All printers have a tear off bar to easily tear off one or more printed labels.
If you want to save money and you don't need to print 4" wide, there is a 2" wide printer. See LP 2824 or TLP 2824 if you need a 2" wide version (we only recommend the 2" if you are buying lots of printers and cost cutting is vital - and you are absolutely sure you will never need to print a 2.5" or 3" or 4" label). Most businesses need flexibility - so the 4" is the one you want.
LP 2844 and TLP 2844 prints up to 4" wide (e.g. 1", 1.5", 4" wide labels). Even printers costing £1,000+ are usually 4".
TIP: You could print 6" or 8" wide labels if you printed them sideways.
8 dot means 203 dpi - ideal for bar codes and text (it's what everyone uses). Even printers costing £1,000+ usually are 8 dot.
Thermal Transfer means you can use ribbons to print on to plain ordinary paper labels (or materials like plastic). Wax Resin ribbons (a mix of wax and resin) are recommended for printing on to paper - for clear, sharper printing and scratch resistance.
Thermal Transfer models don't have to use a ribbon if you use Direct Thermal labels - labels that go black on there own when heated.
Direct Thermal models cannot use a ribbon, cannot print on to plastic and can only print on to Direct Thermal labels - labels that go black on there own when heated.
Why would you need a cutter? The cutter options allows cutting in to easily identifiable sets of labels (i.e. you could print and cut 100 sets of 2 labels - so you'd have 100 bits of paper each with 2 labels on). For example, if every 2 labels had the same number (one to be stuck on a box and one to be stuck on a corresponding item to go in the box) if you printed 200 labels in a big strip, people sticking the labels could easily get out of step and disaster.

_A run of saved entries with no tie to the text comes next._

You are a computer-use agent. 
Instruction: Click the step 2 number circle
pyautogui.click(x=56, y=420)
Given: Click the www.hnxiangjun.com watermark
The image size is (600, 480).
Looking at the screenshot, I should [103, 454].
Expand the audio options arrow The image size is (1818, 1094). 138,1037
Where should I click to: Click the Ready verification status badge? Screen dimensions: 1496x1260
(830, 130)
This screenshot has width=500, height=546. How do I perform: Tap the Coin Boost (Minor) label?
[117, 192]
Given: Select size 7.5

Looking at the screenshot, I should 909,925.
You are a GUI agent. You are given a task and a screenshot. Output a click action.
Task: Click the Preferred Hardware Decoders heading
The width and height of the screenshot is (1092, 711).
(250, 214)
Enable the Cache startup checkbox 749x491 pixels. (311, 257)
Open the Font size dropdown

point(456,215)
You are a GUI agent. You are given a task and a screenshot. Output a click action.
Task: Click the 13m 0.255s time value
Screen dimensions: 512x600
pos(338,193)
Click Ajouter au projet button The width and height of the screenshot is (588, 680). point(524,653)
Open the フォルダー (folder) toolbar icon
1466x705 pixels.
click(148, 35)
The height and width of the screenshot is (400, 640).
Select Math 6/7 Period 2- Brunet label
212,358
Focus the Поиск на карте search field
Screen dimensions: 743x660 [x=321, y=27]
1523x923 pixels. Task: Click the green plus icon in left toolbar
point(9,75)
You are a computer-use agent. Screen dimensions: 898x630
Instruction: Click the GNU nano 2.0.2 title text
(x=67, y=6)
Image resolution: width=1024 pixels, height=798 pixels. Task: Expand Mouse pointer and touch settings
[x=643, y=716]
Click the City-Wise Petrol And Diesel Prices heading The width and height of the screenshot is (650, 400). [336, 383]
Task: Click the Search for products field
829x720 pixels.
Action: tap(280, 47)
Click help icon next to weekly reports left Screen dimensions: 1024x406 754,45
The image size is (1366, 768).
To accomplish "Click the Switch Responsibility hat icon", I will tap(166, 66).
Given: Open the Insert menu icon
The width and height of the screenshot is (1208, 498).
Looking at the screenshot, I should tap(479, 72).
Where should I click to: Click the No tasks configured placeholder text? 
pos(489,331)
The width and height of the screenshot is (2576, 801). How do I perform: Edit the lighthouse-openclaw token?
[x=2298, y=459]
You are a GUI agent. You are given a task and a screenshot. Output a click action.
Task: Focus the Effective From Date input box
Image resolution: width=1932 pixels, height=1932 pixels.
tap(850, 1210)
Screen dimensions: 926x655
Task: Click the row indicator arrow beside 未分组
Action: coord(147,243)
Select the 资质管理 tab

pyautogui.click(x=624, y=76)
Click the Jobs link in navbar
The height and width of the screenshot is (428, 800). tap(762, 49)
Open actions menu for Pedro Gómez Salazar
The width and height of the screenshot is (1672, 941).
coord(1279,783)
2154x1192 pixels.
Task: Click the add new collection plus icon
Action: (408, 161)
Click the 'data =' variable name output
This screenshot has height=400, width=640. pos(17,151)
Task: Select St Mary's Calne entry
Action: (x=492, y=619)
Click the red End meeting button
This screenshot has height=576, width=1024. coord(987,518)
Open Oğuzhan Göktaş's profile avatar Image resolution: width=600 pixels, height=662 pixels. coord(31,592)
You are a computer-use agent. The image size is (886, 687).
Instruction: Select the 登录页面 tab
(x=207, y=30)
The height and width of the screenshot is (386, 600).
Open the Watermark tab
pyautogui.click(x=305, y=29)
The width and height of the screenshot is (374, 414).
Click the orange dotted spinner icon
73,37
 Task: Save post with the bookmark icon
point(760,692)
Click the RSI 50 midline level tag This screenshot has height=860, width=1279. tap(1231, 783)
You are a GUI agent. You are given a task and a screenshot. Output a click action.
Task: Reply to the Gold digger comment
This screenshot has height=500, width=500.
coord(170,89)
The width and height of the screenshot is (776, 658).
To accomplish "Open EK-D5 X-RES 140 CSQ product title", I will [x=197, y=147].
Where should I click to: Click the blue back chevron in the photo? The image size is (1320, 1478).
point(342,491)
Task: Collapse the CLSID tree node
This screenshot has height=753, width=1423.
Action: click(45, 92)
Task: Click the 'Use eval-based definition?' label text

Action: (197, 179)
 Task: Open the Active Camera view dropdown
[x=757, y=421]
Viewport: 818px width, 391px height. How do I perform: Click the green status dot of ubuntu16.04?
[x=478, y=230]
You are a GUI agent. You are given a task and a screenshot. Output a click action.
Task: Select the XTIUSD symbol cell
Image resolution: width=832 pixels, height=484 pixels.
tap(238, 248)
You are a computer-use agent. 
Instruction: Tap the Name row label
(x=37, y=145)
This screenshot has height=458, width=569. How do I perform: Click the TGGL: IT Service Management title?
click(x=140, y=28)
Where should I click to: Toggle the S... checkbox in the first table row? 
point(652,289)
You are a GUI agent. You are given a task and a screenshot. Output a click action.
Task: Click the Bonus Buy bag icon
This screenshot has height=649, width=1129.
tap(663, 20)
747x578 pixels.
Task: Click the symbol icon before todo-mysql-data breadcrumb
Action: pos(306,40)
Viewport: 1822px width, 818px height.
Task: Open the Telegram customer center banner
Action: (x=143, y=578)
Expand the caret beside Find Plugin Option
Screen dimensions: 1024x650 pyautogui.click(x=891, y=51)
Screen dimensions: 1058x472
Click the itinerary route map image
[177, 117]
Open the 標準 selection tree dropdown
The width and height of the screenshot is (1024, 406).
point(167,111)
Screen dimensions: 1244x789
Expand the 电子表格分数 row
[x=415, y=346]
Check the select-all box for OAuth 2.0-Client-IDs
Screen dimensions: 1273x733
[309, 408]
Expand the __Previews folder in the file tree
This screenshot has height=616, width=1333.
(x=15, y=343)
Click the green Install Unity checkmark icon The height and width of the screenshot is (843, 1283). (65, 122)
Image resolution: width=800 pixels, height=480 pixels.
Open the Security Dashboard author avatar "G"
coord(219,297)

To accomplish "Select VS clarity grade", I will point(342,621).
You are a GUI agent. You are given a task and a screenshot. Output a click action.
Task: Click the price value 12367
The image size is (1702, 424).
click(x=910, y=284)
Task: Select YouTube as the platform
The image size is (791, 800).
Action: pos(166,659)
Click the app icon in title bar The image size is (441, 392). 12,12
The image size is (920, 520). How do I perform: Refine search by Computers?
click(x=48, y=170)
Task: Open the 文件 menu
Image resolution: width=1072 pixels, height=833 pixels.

Why would you need a peel option? If you are busy sticking labels on things at a desk or bench or conveyor belt even, you can label things much faster if someone hands you a sticky label already peeled - that's what the peel does - if allows you to take the label and stick it - you don't need to remove the backing paper - you could stick labels at 1 per second. It works because the printer knows when you've taken the last label, and even if you told it to print 1,000 labels - it waits till you take the last label and then instantly print the next, ready for you.